Hier die Details der Emnid-Erhebung:

ManagerInnen: 66 Prozent stimmen für eine Regierung aus CDU/CSU (35%) und FDP (31%). Die grosse Koalition ist nicht mehrheitsfähig, das gilt auch für rot-grün. Theoretisch reicht es bei der Ampel für eine Mehrheit.
JuristInnen: 57 Prozent votieren zugunsten von CDU/CSU (29%) und FDP (28%). Rot-(rot)-grün ist nicht mehrheitsfähig, eine Ampel aus SPD, Grünen und FDP bekäme eine theoretisch eine Mehrheit. Alles andere scheidet aus.
AerztInnen: Die Aussagen sind gleich bei bei den JuristInnen; 57 % sind für eine Koalition von CDU/CSU (33%) und FDP (24%) und rechnerisch eine Ampel mehrheitsfähig.
LehrerInnen: Rot-rot-grün schwingt bei den LehrerInnen mit 64 Prozent (SPD: 26%; Grüne: 23%; Linke 16%) klar oben aus; für rot-grüne Mehrheit wie bis vor vier Jahren reicht es aber auch hier nicht. Theoretisch möglich ist eine Ampel (57%), eine rechte Regierung bringt es dagegen nicht auf die erforderliche Mehrheit.
VerkäuferInnen: Sie sind zu 56 Prozent für die bisherige grosse Koalition (CDU/CSU: 30%; SPD: 26%). Rechte und linke Regierungsallianzen schaffen die nötige Hürde nicht; die Ampel kommt minimal drüber.

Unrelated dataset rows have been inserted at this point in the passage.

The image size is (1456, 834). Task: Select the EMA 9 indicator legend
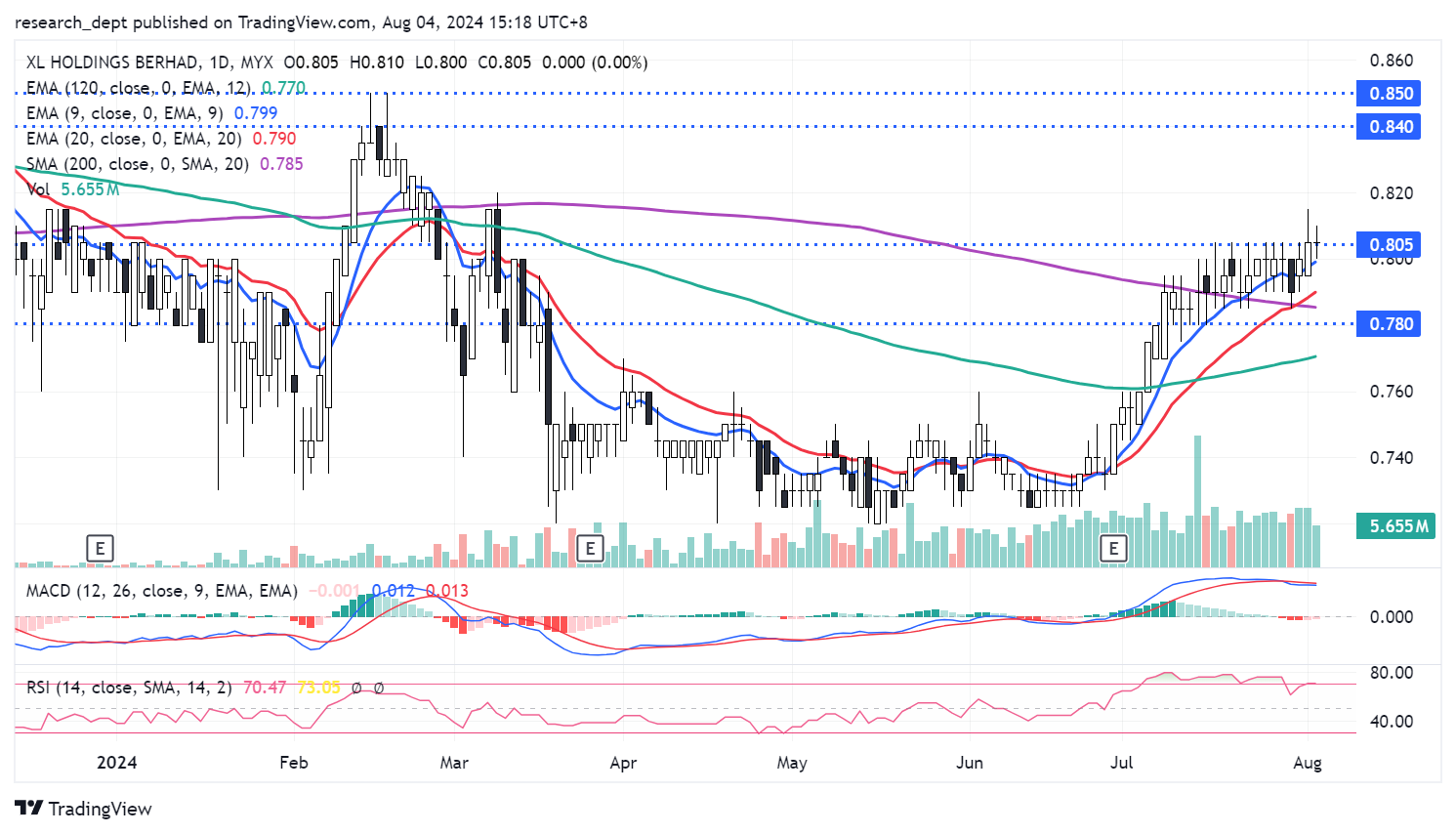tap(124, 113)
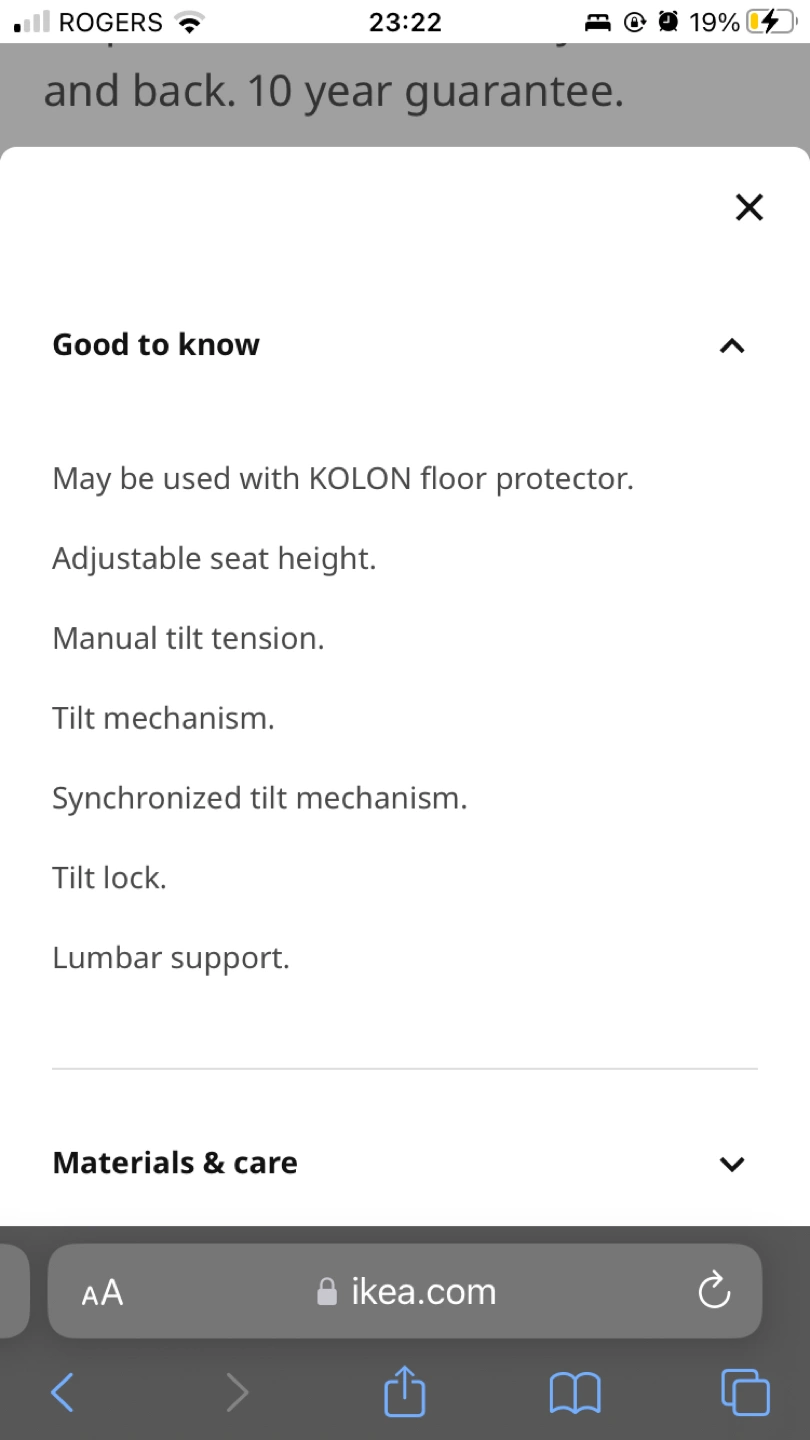Tap the Wi-Fi status icon
Screen dimensions: 810x1440
point(188,22)
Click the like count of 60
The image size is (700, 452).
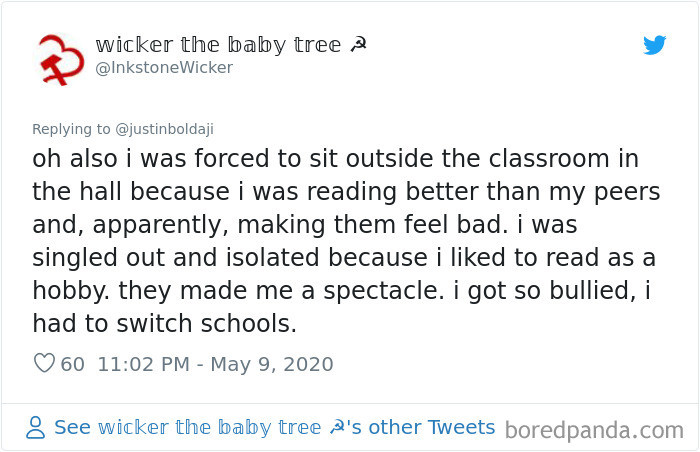tap(73, 364)
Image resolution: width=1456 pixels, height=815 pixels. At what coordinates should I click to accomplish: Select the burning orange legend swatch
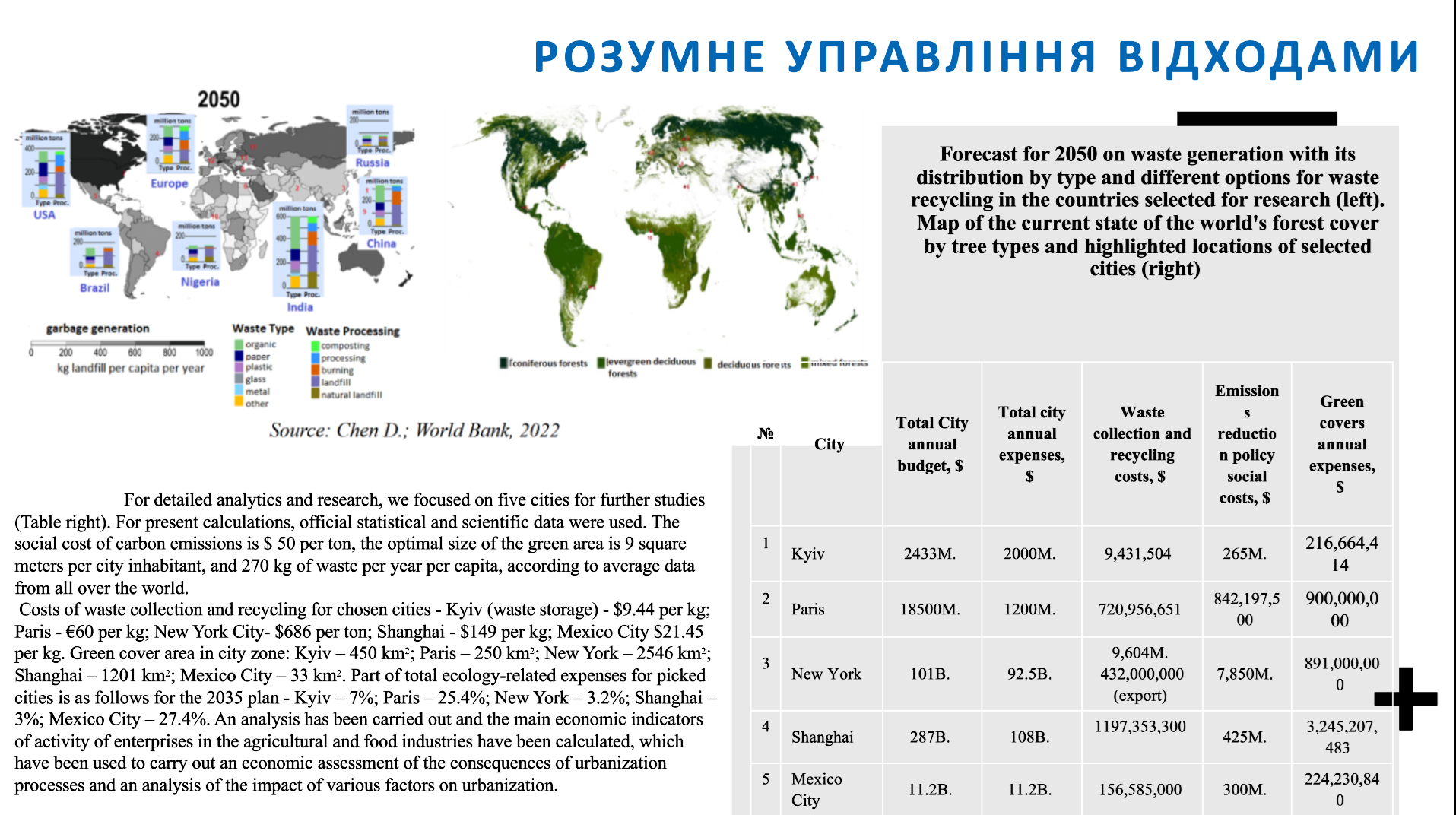click(x=315, y=370)
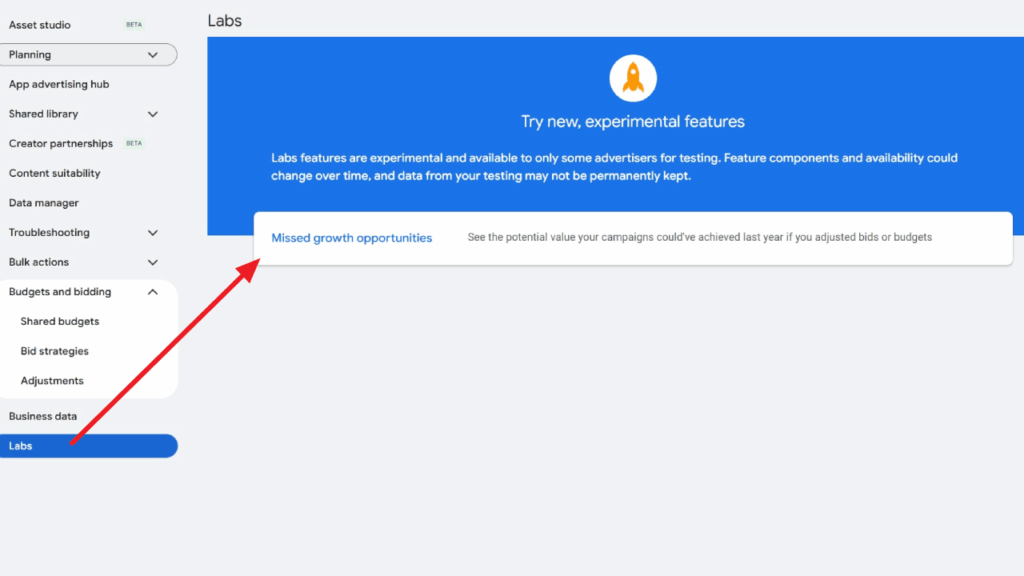
Task: Open Missed growth opportunities
Action: (x=351, y=238)
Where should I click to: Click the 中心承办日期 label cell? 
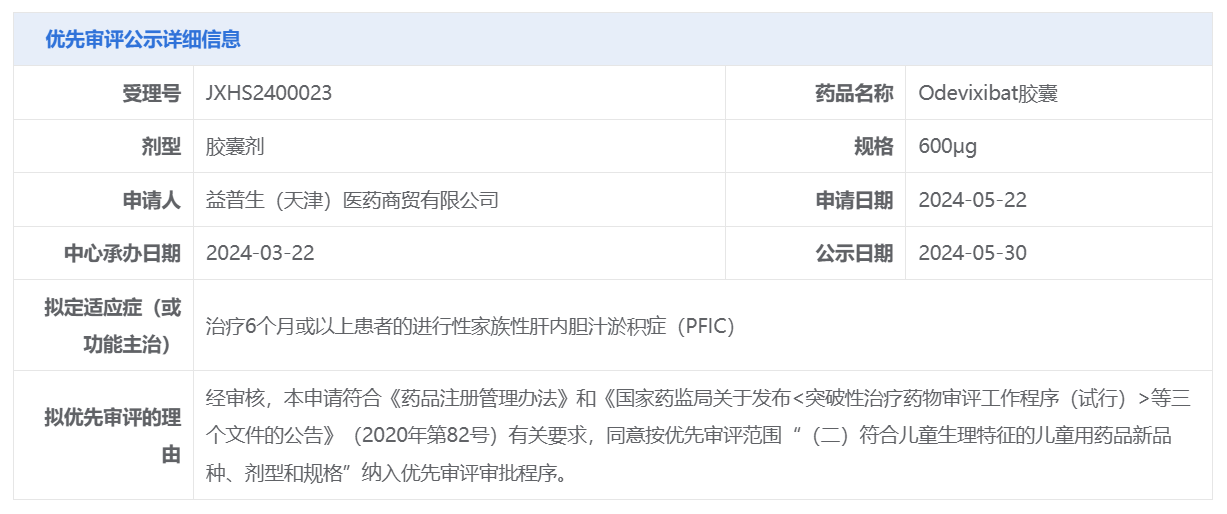point(104,253)
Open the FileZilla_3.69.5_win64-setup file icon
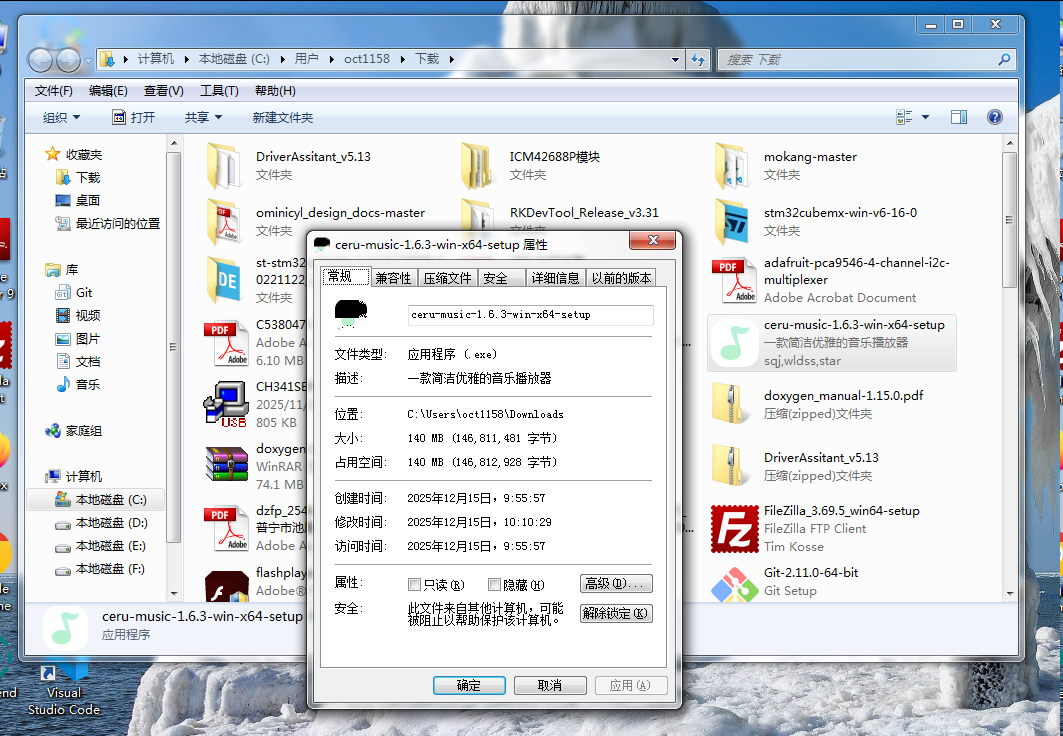The width and height of the screenshot is (1063, 736). (x=734, y=528)
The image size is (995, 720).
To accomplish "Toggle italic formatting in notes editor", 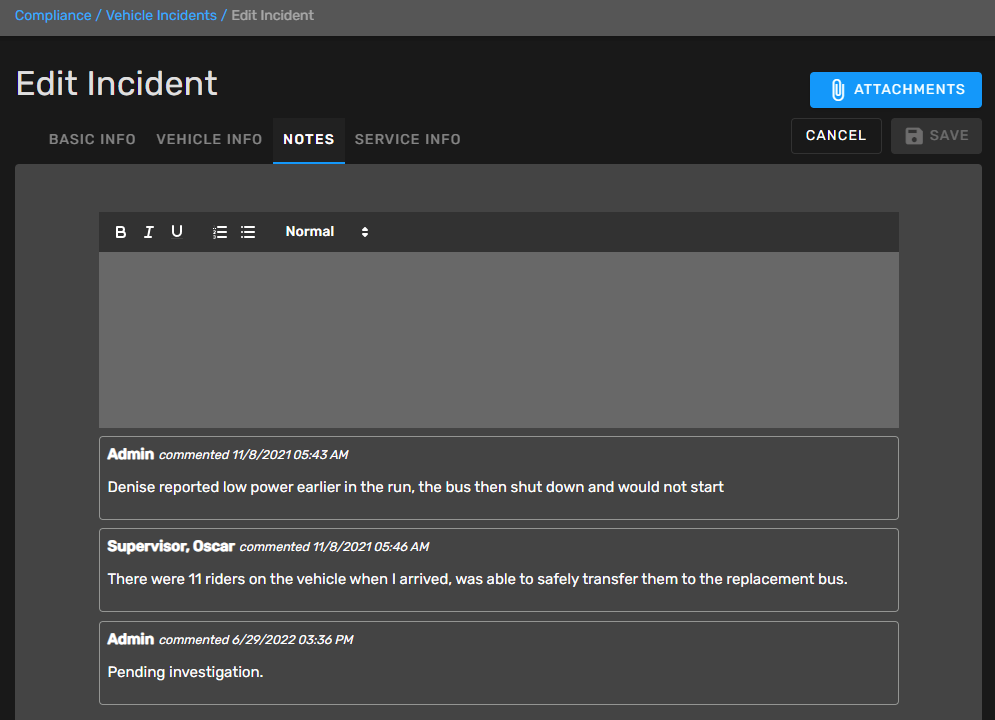I will pos(149,232).
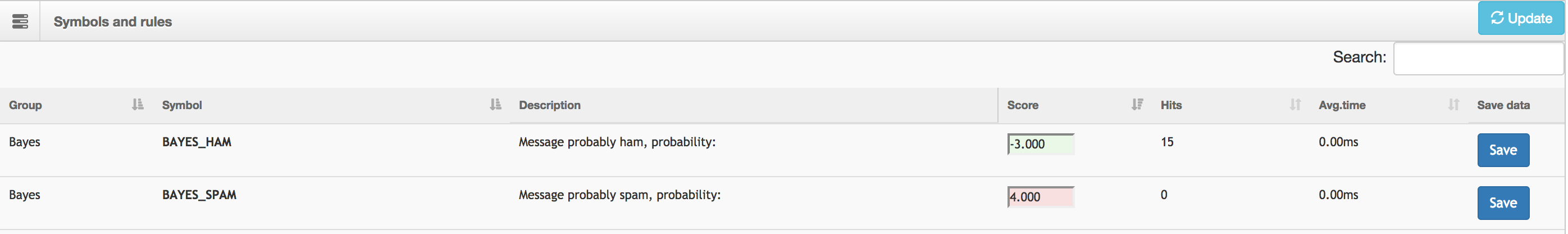The height and width of the screenshot is (234, 1568).
Task: Select the BAYES_HAM symbol name
Action: (x=197, y=142)
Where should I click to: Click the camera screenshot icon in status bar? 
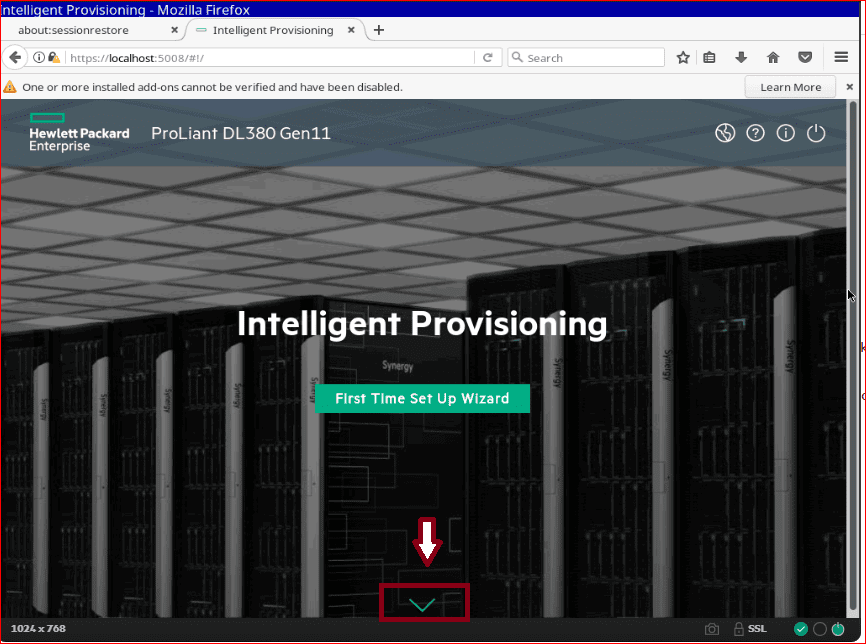tap(712, 629)
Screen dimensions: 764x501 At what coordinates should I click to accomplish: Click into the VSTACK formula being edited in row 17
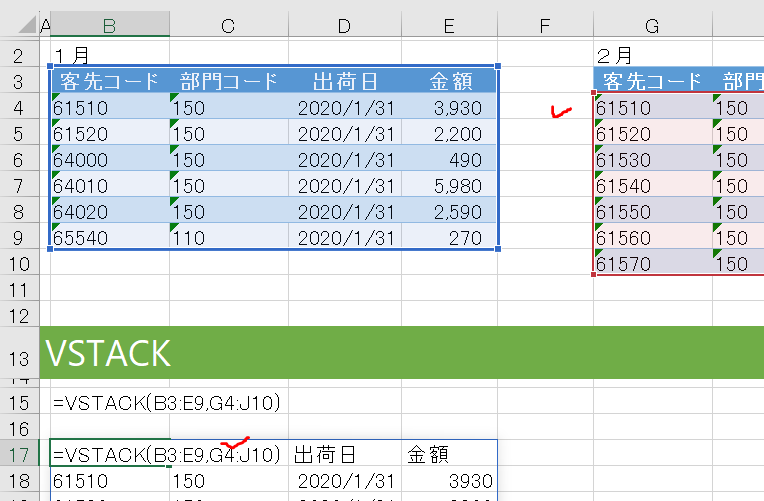[166, 453]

Oder anders gesagt: Die deutschen Eliten sind parteipolitisch polarisiert. Die grosse Koalition mögen sie nicht. Das rechte Projekt kann die Wirtschaftseliten und die liberalen Gesellschaftseliten ansprechen, das Linke liegt bei den Staatsangestellten vorne, wenn auch nur in der unwahrscheinlichen dreier Koalition. Dem stehen die VerkäuferInnen gegenüber, die auf Polarisierungen zurückhaltender reagieren und die grosse Koalition favorisieren. Die einzige Alternative hierzu ist in fast allen untersuchten Gruppen eine Ampel-Koalition aus SPD, Grünen und FDP, – allerdings nur, wenn man von Inhalten absieht.